Esta nueva lucha por la humanización tiene, desde mi punto de vista y en lo que se refiere a la comunicación, algunos principios básicos. Por ejemplo, tiene que luchar contra la anonimización de la persona, contra la idea de que podemos convertirnos en un número. Tiene que sobreponerse a las fuerzas de la hipermasificación que impiden nuestra autonomía personal y nos conducen hacia comportamientos puramente instintivos o pasionales, sin mediación de la razón. Tiene que confrontarse con los proceso de marginación y de estigmatización simbólica que se practica en muchos ámbitos comunicacionales. Y, aunque la lista de tareas pendientes es mucho más larga, creo que debe pugnar por acabar con la mercantilización intensiva de nuestro consumo, nuestro tiempo y en general nuestra vida. Avanzar hacia esos objetivos puede llamarse humanizar integralmente la esfera de la comunicación. Sin duda.

«nuestro gran reto como seres humanos que han vivido la conmoción que ha supuesto el Covid-19 es aprender»

¿Qué papel debería jugar en este sentido la educación, y cómo debería vincularse a la comunicación, comenzando por la alfabetización mediática?

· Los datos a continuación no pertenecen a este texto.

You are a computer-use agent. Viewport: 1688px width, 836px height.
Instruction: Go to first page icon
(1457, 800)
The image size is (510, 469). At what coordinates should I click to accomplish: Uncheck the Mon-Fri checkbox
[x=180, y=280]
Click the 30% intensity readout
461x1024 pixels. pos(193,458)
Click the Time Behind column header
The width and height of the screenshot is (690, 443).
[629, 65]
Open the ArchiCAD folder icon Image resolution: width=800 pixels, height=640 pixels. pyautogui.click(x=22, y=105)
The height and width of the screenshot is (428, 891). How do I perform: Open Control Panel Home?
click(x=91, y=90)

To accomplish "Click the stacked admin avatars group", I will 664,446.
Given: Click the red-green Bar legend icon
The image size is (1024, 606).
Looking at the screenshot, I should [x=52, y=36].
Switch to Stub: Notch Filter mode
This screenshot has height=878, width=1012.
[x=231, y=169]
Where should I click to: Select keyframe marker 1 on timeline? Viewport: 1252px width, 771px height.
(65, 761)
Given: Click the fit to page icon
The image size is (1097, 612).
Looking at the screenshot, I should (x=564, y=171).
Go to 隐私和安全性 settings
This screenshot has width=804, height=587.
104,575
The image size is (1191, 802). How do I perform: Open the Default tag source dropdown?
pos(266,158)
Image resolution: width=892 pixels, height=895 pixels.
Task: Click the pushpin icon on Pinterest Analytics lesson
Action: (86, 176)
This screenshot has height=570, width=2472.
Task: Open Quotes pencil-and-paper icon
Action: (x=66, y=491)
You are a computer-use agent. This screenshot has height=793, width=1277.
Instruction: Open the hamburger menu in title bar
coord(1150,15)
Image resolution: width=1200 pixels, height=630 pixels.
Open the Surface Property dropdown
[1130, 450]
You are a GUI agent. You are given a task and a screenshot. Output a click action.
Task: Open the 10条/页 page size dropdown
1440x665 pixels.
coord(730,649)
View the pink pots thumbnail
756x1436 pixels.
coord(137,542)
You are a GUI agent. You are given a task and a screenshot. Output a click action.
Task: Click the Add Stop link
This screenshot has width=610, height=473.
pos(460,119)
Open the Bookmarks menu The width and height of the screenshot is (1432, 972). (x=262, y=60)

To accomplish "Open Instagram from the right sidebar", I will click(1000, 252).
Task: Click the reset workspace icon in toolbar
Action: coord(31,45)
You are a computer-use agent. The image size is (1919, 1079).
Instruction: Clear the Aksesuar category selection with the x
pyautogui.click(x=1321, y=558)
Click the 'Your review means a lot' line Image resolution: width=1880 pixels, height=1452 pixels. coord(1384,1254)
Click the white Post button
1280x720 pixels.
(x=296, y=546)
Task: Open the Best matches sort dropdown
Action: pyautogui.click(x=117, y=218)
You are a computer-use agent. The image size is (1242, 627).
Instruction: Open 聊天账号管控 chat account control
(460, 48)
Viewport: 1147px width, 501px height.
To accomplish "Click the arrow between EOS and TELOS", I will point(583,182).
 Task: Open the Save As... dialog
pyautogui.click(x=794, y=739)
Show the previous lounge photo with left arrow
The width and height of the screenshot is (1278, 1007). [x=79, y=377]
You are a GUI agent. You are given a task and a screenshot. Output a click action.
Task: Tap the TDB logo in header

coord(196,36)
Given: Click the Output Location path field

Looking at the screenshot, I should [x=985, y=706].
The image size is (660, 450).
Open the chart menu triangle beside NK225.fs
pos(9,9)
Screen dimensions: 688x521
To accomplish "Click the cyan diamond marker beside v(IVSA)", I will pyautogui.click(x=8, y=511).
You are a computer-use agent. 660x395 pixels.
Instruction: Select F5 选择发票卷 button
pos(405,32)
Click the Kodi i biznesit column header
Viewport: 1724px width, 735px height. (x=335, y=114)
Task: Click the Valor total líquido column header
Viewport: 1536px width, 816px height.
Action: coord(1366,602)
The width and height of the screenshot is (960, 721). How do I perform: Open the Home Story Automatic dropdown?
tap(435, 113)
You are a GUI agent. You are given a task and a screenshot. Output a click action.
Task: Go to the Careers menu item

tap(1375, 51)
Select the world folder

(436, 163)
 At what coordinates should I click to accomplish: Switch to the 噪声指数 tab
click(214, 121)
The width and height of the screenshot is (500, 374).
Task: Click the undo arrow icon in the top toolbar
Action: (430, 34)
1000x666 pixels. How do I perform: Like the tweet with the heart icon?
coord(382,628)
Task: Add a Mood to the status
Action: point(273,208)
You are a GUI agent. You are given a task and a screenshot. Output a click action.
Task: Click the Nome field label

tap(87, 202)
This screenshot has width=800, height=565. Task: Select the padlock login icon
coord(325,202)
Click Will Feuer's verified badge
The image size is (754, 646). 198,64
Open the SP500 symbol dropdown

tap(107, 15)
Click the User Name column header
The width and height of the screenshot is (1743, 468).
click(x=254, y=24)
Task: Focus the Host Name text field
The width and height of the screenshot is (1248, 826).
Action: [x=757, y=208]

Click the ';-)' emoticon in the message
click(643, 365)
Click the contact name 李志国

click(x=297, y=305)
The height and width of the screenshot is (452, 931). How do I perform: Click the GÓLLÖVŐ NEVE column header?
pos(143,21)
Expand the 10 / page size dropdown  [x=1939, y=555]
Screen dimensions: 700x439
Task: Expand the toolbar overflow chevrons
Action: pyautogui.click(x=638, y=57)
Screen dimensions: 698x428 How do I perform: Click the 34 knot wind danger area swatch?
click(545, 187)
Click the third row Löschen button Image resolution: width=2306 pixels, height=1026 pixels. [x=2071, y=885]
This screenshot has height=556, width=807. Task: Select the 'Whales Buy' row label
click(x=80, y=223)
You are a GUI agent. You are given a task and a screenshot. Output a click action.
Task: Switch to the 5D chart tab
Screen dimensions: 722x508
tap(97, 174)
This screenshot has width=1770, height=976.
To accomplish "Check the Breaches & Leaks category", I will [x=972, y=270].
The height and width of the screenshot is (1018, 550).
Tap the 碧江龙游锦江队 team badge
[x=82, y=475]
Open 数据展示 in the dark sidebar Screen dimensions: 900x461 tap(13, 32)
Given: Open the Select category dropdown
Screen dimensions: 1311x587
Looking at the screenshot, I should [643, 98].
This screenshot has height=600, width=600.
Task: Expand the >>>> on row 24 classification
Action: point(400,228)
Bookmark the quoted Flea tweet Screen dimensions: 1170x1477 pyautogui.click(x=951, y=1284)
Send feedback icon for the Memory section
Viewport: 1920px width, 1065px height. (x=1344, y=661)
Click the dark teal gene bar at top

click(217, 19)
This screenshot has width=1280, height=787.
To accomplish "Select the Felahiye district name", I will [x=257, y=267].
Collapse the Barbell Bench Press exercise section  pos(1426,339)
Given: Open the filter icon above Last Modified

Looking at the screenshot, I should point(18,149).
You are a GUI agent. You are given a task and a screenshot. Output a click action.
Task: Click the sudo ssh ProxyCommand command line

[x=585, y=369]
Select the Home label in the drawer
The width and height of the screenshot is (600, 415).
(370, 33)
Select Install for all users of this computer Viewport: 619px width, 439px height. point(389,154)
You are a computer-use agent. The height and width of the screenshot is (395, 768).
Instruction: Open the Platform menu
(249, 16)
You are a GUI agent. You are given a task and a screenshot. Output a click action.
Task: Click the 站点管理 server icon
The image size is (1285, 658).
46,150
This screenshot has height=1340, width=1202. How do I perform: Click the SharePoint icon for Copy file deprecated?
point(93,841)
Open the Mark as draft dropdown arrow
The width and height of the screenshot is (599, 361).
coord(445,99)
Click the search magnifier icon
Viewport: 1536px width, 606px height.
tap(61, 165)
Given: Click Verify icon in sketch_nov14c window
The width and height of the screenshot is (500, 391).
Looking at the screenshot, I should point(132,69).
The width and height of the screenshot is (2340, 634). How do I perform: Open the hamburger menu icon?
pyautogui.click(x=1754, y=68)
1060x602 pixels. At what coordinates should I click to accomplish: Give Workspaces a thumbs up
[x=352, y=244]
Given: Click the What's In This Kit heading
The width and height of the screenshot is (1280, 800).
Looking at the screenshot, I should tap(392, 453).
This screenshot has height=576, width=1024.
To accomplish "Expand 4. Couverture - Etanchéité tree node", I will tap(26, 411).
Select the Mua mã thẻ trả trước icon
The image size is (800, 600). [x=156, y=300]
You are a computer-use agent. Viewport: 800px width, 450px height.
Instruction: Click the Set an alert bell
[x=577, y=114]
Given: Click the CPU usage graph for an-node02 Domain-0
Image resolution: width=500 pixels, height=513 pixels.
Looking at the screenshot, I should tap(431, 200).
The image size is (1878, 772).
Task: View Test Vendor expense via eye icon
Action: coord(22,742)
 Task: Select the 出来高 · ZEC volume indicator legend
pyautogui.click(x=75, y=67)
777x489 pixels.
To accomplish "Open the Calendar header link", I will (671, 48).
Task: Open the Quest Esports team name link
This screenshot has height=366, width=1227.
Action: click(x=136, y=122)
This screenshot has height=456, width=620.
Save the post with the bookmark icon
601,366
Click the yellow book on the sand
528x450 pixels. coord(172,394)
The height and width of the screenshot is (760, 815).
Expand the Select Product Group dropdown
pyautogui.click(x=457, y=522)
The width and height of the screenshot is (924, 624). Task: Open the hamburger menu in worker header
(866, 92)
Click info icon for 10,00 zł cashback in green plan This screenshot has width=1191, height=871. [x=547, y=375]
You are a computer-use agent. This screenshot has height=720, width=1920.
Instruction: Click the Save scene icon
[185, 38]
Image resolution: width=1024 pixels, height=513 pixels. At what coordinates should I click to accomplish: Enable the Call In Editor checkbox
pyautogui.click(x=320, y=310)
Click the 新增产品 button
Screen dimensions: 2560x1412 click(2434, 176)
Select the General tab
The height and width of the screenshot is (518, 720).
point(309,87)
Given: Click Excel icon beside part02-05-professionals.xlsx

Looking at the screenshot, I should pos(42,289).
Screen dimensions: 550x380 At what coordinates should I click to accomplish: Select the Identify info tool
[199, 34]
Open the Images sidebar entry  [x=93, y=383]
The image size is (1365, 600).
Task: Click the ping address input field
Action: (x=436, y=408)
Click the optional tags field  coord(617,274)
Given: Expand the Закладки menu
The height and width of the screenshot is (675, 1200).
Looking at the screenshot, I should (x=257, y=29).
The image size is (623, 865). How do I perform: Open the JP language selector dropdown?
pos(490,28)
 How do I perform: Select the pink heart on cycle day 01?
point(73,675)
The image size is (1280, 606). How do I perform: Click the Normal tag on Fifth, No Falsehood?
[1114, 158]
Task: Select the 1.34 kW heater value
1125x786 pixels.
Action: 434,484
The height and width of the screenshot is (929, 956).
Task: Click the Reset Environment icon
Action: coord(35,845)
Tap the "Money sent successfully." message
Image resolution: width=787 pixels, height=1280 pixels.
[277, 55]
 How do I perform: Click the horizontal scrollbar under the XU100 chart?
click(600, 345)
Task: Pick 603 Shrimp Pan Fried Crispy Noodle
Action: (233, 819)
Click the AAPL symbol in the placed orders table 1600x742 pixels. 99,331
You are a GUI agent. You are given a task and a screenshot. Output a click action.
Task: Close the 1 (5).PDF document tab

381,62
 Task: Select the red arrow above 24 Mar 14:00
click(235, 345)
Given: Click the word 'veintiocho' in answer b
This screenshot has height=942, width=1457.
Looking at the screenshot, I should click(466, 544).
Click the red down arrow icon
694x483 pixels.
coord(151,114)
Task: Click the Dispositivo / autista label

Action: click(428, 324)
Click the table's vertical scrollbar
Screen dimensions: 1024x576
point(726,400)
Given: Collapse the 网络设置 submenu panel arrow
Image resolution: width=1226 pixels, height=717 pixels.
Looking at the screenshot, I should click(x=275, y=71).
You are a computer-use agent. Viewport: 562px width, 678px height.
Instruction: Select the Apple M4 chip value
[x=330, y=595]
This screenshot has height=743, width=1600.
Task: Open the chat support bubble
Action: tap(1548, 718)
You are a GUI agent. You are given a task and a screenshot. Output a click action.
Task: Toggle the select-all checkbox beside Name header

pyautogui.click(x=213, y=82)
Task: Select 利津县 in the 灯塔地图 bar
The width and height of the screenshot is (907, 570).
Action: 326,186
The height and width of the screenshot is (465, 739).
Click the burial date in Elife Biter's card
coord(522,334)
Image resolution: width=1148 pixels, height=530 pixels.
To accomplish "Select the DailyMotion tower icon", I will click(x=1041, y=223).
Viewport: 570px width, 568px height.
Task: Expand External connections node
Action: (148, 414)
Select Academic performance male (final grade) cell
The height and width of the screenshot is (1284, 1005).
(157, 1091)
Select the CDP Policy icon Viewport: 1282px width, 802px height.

Creo que he dicho antes que nuestro gran reto como seres humanos que han vivido la conmoción que ha supuesto el Covid-19 es aprender, aprender en todo momento, en todolugar y rápido. Y aplicar lo que aprendemos. Este el gran objetivo que debe transformar, en principio, todos los sistemas educativos tradicionales. Y a continuación, todo nuestro sistema comunicacional. Durante mucho tiempo hemos ido atribuyendo funciones a los medios de comunicación informar, entretener-nos calábamos otras que cumplían: adoctrinar, persuadir, impulsar el consumo, etc.-. Pues bien, todo esto debe quedar subsumido en aprender. Explorar, reconocer, indagar, analizar y estudiar… para aprender. Y aprender para cambiar, a tiempo.

Podemos entretenernos y expandir nuestra imaginación a través de ficciones, pero aprendiendo de la misma libertad creativa, de la misma imaginación. Podemos informarnos sobre el mundo, pero no para acumular ingentes cantidades de información sino para explicar, comprender: os sea, para aprender. Podemos multiplicar nuestros contactos, nuestras conversaciones, nuestras relaciones sociales… Pero, con ello, también aprendemos. Y aprendemos para mejorar todas y cada una de estas actividades. Nuestro gran objetivo será, por tanto aprender a ser críticos, a pensar más y mejor, a deliberar y tomar decisiones en conjunto, a construir el entendimiento global que necesitamos. Y en el centro de este aprendizaje universal, hoy en día, está la alfabetización clásica, y la alfabetización mediática y tecnológica. Sine ellas no hay acceso, en la actualidad, a casi ningún aprendizaje que pueda convertirse en un patrimonio general de todos.